- _Requirements_:
[1] In the passage on the French Revolution below, reproduce the wording from "The years which" to "in many minds." without any change.
[2] Answer these questions using the passage on the French Revolution below:
(a) In what year did Louis XVI accede?
(b) In what month and year did the Legislative Assembly meet?
(c) From what point did the National Convention decide to reckon time?

- _Document passage_:
If the presentation of new and alluring ideals kindled the desire of change in some minds, there were large numbers in France who needed no speculative incentive to make them long for a different order of things. Their misery was so near the utmost extremity that the notion of change could hardly signify to them anything else than the possibility of relief. The great body of the peasantry lived on the border of abject penury, so that any unusual dearth exposed them to starvation. Many died of want in 1739 and 1740. The like misery was experienced in 1750, 1751, and 1753. There was also a famine in 1770 and in 1773. The winter of 1789, which preceded the opening of the States-General, was a time of great distress. Now it lay in the nature of the case that so much misery should provoke a popular ferment. Men cannot remain quiet under an intolerable lot. The peasantry too had some excuse for revolutionary fever, since no small part of their hardships was due to a most oppressive and unequal system of taxation, which granted large exemptions to the wealthy, and so threw the principal burden upon the poor laborers.


These causes of political crisis were reinforced in some measure by the successful struggle of the American colonies, and the close association of France with them in that struggle. "The American war," says Henri Martin, "at once postponed and paved the way for the Revolution; it afforded a temporary diversion abroad to the most energetic sentiments of France; but these sentiments returned to us, defined and strengthened by the sight of facts more powerful than books and theories." 1 Histoire de France, tome xvi, p. 442 in Eng. translation.


The years which followed the accession of Louis XVI. (1774) were less stormy than some of those which had preceded. The relative calm might have led an observer to think that the forces of upheaval had been dissipated. But it only needed a special occasion to reveal their presence and energy. When the discovery of a serious deficit in the treasury brought the government into embarrassment, and made it willing to issue the call for the assembling of the States-General, it was speedily made manifest that the idea of a great political regeneration was in many minds.


The barriers of conservatism in the States-General were at once broken down by the successful contention of the commons that the nobles and the clergy should unite with them, instead of forming separate houses. The Constituent Assembly which was thus organized yielded more and more to an impetuous demand for change. Many useful reforms were indeed accomplished. Overgrown privileges were canceled, and various elements of crudity and arbitrariness were eliminated from the judicial system of the realm. But the prudent mean failed to be observed. Legislation so far outran the inclination of a large part of the nation that a fearful discord was made inevitable. Not content to take from the nobility anomalous rights which had been transmitted from the feudal system, the Assembly proceeded to sweep away the estate itself. The clergy were treated with almost as scant forbearance, and the Church was remodeled in defiance of its traditions and preferences.


The Legislative Assembly, which met in October, 1791, had less of the restraints of sober wisdom and prudence than its predecessor. The National Convention of the next year marked a still further descent. The enthusiast, the theorist, and the demagogue were now at the front. Men with no political education and no equipment for the task of statesmen except a stock of phrases and abstractions undertook to make over society from top to bottom. With the King sent to the scaffold (January, 1793), and the old institutions overturned, they esteemed themselves ready to bring in the golden age of liberty and equality. Before the glory of the new regime the meagre past faded completely out of sight, and it was thought best to reckon time from the autumnal equinox of 1792, and in place of the weekly festival of the resurrection to substitute the decade of days.

- _Items_:
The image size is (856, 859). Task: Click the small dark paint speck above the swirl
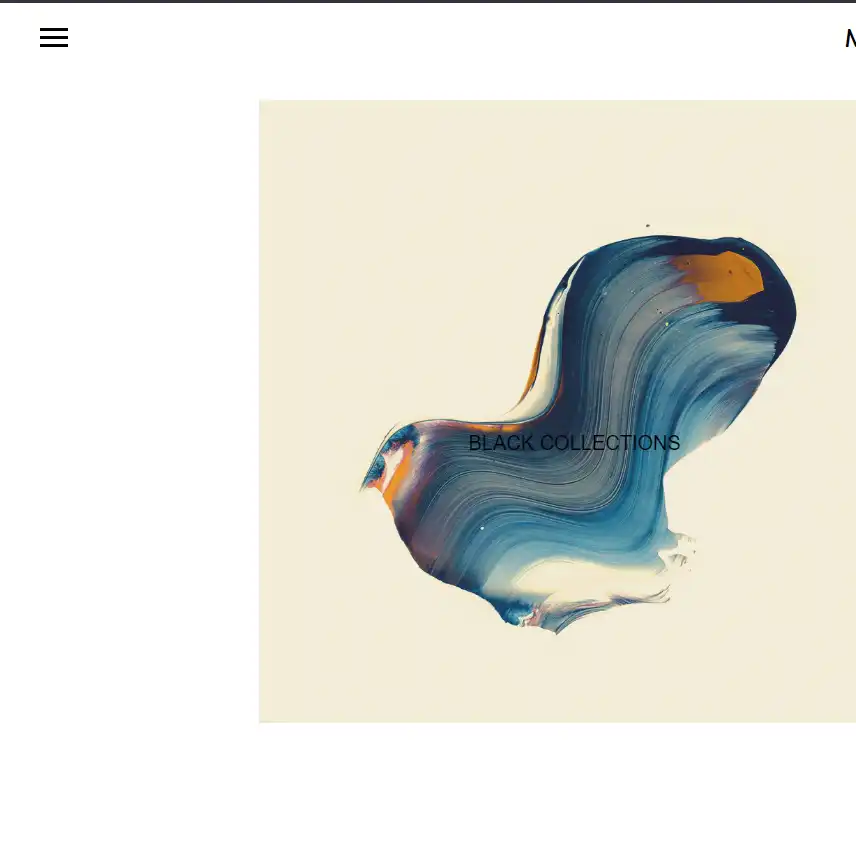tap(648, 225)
* * *
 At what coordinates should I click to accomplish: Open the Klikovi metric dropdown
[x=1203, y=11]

- _Responses to the tasks_:
[1]
The years which followed the accession of Louis XVI. (1774) were less stormy than some of those which had preceded. The relative calm might have led an observer to think that the forces of upheaval had been dissipated. But it only needed a special occasion to reveal their presence and energy. When the discovery of a serious deficit in the treasury brought the government into embarrassment, and made it willing to issue the call for the assembling of the States-General, it was speedily made manifest that the idea of a great political regeneration was in many minds.

[2]
(a) 1774
(b) October 1791
(c) The autumnal equinox of 1792